Ask HN: Why is BTC-Gold price inverted? How can cryptocurrency be worth more? - rrggrr
======
gus_massa
First you can compare 1 gold with 1 bitcoin.

It's not clear how to measure gold. 1 gram? 1 kilogram? 1 milligram? 1 tone? 1
ounce? 1 liter? 1 gallon? ...

The arbitrary measurement of the bitcoins is not so obvious. The plan is that
the total amount of bitcoins will be 21,000,000, not all of them are yet in
circulation. Each day there are 3600 new bitcoins mined.

You can imagine an alternative universe where the total of "bitcoins" is
2,100,000,000 and each day there are 360,000 new mined "bitcoins". (Let's call
them "centcoins"). For almost all transactions the alternative word will be
equal to the real world, so the 1 in 1 bitcoins is somehow arbitrary too.

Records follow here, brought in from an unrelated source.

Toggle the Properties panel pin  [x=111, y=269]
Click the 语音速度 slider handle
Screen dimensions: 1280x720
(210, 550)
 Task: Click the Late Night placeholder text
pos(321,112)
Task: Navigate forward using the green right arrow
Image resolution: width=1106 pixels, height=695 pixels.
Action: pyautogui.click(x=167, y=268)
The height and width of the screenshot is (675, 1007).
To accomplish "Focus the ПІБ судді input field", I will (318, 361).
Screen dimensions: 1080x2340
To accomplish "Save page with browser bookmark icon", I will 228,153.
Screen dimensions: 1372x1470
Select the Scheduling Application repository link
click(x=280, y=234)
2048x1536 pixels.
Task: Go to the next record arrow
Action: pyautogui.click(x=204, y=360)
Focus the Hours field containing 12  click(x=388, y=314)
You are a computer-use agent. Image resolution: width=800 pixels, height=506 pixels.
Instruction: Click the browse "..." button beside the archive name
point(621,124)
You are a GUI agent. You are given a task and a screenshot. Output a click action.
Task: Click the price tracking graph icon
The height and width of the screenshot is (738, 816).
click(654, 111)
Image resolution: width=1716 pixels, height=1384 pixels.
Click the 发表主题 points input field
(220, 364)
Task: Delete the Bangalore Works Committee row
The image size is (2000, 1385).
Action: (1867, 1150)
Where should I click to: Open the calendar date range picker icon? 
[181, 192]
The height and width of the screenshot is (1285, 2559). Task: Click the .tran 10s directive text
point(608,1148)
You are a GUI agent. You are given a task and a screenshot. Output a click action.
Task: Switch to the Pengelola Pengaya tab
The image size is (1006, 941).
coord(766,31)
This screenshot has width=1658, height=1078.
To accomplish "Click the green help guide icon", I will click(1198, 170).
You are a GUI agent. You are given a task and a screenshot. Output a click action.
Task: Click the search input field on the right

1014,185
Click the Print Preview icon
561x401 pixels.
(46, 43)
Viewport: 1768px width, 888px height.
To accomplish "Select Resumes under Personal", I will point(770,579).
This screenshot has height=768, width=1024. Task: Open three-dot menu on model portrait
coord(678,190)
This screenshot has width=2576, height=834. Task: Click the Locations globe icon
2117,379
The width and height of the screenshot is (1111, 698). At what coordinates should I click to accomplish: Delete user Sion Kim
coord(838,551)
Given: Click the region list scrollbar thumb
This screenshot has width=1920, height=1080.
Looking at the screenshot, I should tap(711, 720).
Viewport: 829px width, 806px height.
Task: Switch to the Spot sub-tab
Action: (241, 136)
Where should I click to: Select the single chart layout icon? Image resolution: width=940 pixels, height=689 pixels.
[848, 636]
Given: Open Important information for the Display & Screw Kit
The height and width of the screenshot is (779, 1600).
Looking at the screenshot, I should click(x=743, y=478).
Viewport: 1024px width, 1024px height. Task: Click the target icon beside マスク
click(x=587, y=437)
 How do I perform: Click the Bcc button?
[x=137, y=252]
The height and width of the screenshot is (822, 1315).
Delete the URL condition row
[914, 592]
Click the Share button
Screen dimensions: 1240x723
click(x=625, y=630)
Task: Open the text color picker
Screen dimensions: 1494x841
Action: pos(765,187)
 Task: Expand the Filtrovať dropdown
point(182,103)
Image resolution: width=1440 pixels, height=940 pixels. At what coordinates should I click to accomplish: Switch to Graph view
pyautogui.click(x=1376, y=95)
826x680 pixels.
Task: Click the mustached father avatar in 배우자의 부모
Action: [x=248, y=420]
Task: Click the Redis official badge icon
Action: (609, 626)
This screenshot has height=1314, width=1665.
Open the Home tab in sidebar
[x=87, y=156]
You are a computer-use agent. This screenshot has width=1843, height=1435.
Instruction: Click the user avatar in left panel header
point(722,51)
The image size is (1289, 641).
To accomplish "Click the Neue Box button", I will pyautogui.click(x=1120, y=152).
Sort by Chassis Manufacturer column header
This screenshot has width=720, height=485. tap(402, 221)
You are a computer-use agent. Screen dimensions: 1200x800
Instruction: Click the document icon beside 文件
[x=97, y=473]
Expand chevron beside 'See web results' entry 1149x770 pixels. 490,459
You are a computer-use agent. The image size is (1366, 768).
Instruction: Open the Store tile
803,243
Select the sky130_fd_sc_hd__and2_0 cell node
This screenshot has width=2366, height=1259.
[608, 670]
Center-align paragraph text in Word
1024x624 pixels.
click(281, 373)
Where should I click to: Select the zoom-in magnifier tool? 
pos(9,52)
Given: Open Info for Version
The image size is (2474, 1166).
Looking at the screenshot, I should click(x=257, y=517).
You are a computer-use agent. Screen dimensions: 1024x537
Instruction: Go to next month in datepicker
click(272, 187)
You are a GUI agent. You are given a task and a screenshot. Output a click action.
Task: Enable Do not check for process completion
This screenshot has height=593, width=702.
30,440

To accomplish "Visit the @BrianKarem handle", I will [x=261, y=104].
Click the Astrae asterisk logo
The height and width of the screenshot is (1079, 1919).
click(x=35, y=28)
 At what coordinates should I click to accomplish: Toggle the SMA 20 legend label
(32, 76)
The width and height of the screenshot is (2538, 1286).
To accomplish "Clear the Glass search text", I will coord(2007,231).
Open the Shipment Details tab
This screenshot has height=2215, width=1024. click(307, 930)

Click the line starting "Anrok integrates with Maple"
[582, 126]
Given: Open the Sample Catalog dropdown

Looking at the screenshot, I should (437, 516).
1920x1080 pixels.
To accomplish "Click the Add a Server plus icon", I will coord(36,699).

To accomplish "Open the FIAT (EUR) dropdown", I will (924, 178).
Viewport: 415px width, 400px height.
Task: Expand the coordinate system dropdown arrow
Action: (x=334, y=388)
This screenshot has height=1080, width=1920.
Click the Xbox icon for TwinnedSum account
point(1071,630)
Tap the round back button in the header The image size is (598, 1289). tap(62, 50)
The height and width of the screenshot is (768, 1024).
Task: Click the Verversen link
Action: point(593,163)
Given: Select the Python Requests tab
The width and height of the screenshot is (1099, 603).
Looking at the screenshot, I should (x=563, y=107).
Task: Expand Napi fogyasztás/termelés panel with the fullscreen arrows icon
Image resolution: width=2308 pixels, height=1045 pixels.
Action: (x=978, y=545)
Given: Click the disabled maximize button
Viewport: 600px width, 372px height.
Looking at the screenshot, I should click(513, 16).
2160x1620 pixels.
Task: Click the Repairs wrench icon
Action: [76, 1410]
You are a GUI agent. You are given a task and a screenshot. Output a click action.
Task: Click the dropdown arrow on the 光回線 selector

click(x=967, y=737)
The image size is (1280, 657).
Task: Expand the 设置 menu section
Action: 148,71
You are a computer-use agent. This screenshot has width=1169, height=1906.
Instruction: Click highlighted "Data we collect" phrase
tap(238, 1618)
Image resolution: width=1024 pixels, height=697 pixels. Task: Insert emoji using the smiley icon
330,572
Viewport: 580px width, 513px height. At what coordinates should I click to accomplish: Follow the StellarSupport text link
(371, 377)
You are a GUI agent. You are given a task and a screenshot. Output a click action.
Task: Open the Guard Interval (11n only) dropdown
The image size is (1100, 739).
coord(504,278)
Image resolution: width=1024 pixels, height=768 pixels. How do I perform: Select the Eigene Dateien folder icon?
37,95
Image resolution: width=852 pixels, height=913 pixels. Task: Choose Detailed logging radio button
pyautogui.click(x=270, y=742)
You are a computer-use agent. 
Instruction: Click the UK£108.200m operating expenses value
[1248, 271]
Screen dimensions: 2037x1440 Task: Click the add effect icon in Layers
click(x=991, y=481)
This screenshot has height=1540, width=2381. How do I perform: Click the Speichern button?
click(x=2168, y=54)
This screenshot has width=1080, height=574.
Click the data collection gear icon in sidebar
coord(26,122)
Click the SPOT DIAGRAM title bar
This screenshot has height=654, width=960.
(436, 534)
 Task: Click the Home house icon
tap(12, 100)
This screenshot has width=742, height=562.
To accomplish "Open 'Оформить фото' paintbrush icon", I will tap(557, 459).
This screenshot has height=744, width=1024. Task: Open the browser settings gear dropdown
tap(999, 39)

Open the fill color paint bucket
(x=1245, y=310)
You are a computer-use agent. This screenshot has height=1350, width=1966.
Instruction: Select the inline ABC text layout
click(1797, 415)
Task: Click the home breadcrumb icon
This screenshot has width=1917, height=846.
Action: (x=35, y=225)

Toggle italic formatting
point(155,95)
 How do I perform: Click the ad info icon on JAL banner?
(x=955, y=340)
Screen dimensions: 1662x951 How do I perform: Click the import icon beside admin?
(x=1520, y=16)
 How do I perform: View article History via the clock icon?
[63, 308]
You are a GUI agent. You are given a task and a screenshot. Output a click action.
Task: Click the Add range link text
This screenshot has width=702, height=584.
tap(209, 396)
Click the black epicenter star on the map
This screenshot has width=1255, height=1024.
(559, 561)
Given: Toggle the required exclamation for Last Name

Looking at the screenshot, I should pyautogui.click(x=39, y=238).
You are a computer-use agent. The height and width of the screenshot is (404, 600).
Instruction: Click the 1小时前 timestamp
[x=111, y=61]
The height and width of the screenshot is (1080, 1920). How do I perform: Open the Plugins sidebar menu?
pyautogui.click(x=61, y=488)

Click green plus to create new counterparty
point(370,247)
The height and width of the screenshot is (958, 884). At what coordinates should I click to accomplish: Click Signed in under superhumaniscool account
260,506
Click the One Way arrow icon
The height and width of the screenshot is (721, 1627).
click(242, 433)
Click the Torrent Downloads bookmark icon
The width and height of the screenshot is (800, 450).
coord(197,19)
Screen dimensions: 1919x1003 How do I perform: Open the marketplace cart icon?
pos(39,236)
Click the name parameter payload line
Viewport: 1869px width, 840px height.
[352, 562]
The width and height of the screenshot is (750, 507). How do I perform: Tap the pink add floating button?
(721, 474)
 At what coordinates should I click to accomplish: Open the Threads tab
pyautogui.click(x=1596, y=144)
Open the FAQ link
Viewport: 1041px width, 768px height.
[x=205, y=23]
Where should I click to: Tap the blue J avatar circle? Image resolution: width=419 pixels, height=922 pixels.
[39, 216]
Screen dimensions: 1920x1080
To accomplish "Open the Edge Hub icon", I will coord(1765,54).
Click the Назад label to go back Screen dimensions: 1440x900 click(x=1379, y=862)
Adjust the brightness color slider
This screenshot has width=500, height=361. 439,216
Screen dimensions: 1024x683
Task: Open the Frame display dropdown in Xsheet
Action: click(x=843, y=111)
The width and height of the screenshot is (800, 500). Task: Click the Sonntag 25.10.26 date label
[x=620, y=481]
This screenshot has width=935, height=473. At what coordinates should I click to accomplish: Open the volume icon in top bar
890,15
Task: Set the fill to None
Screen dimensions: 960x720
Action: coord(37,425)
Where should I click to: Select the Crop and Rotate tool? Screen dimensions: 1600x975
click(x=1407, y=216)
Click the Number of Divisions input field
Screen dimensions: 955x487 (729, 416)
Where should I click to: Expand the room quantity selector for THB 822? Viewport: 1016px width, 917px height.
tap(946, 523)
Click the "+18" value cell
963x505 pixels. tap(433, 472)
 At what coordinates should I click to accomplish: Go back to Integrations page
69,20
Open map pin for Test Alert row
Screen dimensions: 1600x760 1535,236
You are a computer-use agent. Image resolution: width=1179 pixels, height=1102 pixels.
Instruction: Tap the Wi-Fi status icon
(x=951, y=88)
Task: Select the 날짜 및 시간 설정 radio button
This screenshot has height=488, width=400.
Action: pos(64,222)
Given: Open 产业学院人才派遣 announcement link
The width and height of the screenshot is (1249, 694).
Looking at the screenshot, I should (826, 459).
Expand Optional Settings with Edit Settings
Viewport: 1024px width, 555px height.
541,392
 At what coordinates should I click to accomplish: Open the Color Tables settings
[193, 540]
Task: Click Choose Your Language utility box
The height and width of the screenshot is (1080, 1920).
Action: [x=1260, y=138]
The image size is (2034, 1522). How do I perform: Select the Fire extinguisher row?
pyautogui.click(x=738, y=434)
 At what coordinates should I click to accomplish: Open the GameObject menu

What do you want to compare: 1 kilogram of gold vs 1/100 bitcon? 1 ounce of
gold vs 1 bitcoin? 1 gallon of gold vs 3600 bitcoins

(Let's call 3600 bitcoins 1 "daycoin".)

(There were some serious proposal to use millibitcoins in all the exchange web
sites. The idea is that approximately 1 US$ ~= 1 Euro ~= 1 miliBitcoin, so the
exchange is more user frieldly.)

Some "alternative" versions of you question:

* Why do bitcoins have any value at all?

* Is all the (available) gold in the word more value than all the (available) bitcoins?